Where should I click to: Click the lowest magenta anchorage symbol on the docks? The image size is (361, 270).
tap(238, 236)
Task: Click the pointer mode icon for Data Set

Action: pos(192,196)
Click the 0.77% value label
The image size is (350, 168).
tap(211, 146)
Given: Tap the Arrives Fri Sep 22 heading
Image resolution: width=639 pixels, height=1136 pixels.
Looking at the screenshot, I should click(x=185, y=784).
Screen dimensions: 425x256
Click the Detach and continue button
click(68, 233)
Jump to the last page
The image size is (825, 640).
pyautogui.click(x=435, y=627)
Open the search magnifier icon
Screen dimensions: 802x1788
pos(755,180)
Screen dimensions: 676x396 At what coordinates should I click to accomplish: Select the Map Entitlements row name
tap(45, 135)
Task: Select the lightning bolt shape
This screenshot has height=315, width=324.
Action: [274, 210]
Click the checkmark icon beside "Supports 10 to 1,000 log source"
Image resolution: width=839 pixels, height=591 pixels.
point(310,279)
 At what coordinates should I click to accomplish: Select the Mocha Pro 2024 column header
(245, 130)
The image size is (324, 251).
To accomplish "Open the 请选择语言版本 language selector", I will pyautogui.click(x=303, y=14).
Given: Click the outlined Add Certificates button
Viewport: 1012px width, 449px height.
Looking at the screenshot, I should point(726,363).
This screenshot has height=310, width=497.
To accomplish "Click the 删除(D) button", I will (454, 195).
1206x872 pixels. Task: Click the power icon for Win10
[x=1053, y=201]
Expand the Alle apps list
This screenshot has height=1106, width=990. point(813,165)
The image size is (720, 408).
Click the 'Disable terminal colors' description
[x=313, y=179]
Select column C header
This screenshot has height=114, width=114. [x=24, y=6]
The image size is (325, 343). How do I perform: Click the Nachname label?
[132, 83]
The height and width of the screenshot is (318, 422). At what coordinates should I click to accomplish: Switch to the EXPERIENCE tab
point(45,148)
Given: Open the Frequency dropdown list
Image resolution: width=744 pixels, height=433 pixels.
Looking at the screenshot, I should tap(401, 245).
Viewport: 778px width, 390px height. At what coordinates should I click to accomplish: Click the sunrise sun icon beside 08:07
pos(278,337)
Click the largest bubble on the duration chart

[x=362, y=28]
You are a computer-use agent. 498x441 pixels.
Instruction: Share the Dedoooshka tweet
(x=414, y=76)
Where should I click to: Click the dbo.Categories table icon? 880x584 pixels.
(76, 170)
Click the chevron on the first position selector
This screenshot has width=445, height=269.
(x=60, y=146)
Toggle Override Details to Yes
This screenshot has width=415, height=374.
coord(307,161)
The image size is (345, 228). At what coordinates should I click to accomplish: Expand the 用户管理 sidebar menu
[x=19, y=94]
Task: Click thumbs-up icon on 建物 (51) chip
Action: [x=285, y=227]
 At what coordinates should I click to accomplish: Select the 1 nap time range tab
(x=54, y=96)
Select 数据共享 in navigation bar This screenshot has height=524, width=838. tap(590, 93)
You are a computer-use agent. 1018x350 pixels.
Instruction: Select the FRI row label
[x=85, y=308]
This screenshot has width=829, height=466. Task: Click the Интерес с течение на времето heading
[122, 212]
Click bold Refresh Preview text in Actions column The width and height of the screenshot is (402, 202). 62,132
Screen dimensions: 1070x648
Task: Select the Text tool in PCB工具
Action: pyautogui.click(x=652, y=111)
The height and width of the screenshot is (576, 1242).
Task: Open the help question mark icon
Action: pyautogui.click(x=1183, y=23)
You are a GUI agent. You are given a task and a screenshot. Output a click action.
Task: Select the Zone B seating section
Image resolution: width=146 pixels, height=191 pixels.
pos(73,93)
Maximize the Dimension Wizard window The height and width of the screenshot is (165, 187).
###
Leaving nothing out, print each line above exactly.

Where should I click to: Click the lowest magenta anchorage symbol on the docks? The image size is (361, 270).
tap(238, 236)
Task: Click the pointer mode icon for Data Set

Action: pos(192,196)
Click the 0.77% value label
The image size is (350, 168).
tap(211, 146)
Given: Tap the Arrives Fri Sep 22 heading
Image resolution: width=639 pixels, height=1136 pixels.
Looking at the screenshot, I should click(x=185, y=784).
Screen dimensions: 425x256
Click the Detach and continue button
click(68, 233)
Jump to the last page
The image size is (825, 640).
pyautogui.click(x=435, y=627)
Open the search magnifier icon
Screen dimensions: 802x1788
pos(755,180)
Screen dimensions: 676x396 At what coordinates should I click to accomplish: Select the Map Entitlements row name
tap(45, 135)
Task: Select the lightning bolt shape
This screenshot has height=315, width=324.
Action: [274, 210]
Click the checkmark icon beside "Supports 10 to 1,000 log source"
Image resolution: width=839 pixels, height=591 pixels.
point(310,279)
 At what coordinates should I click to accomplish: Select the Mocha Pro 2024 column header
(245, 130)
The image size is (324, 251).
To accomplish "Open the 请选择语言版本 language selector", I will pyautogui.click(x=303, y=14).
Given: Click the outlined Add Certificates button
Viewport: 1012px width, 449px height.
Looking at the screenshot, I should point(726,363).
This screenshot has height=310, width=497.
To accomplish "Click the 删除(D) button", I will (454, 195).
1206x872 pixels. Task: Click the power icon for Win10
[x=1053, y=201]
Expand the Alle apps list
This screenshot has height=1106, width=990. point(813,165)
The image size is (720, 408).
Click the 'Disable terminal colors' description
[x=313, y=179]
Select column C header
This screenshot has height=114, width=114. [x=24, y=6]
The image size is (325, 343). How do I perform: Click the Nachname label?
[132, 83]
The height and width of the screenshot is (318, 422). At what coordinates should I click to accomplish: Switch to the EXPERIENCE tab
point(45,148)
Given: Open the Frequency dropdown list
Image resolution: width=744 pixels, height=433 pixels.
Looking at the screenshot, I should tap(401, 245).
Viewport: 778px width, 390px height. At what coordinates should I click to accomplish: Click the sunrise sun icon beside 08:07
pos(278,337)
Click the largest bubble on the duration chart

[x=362, y=28]
You are a computer-use agent. 498x441 pixels.
Instruction: Share the Dedoooshka tweet
(x=414, y=76)
Where should I click to: Click the dbo.Categories table icon? 880x584 pixels.
(76, 170)
Click the chevron on the first position selector
This screenshot has width=445, height=269.
(x=60, y=146)
Toggle Override Details to Yes
This screenshot has width=415, height=374.
coord(307,161)
The image size is (345, 228). At what coordinates should I click to accomplish: Expand the 用户管理 sidebar menu
[x=19, y=94]
Task: Click thumbs-up icon on 建物 (51) chip
Action: [x=285, y=227]
 At what coordinates should I click to accomplish: Select the 1 nap time range tab
(x=54, y=96)
Select 数据共享 in navigation bar This screenshot has height=524, width=838. tap(590, 93)
You are a computer-use agent. 1018x350 pixels.
Instruction: Select the FRI row label
[x=85, y=308]
This screenshot has width=829, height=466. Task: Click the Интерес с течение на времето heading
[122, 212]
Click bold Refresh Preview text in Actions column The width and height of the screenshot is (402, 202). 62,132
Screen dimensions: 1070x648
Task: Select the Text tool in PCB工具
Action: pyautogui.click(x=652, y=111)
The height and width of the screenshot is (576, 1242).
Task: Open the help question mark icon
Action: pyautogui.click(x=1183, y=23)
You are a GUI agent. You are given a task and a screenshot. Output a click action.
Task: Select the Zone B seating section
Image resolution: width=146 pixels, height=191 pixels.
pos(73,93)
Maximize the Dimension Wizard window The height and width of the screenshot is (165, 187).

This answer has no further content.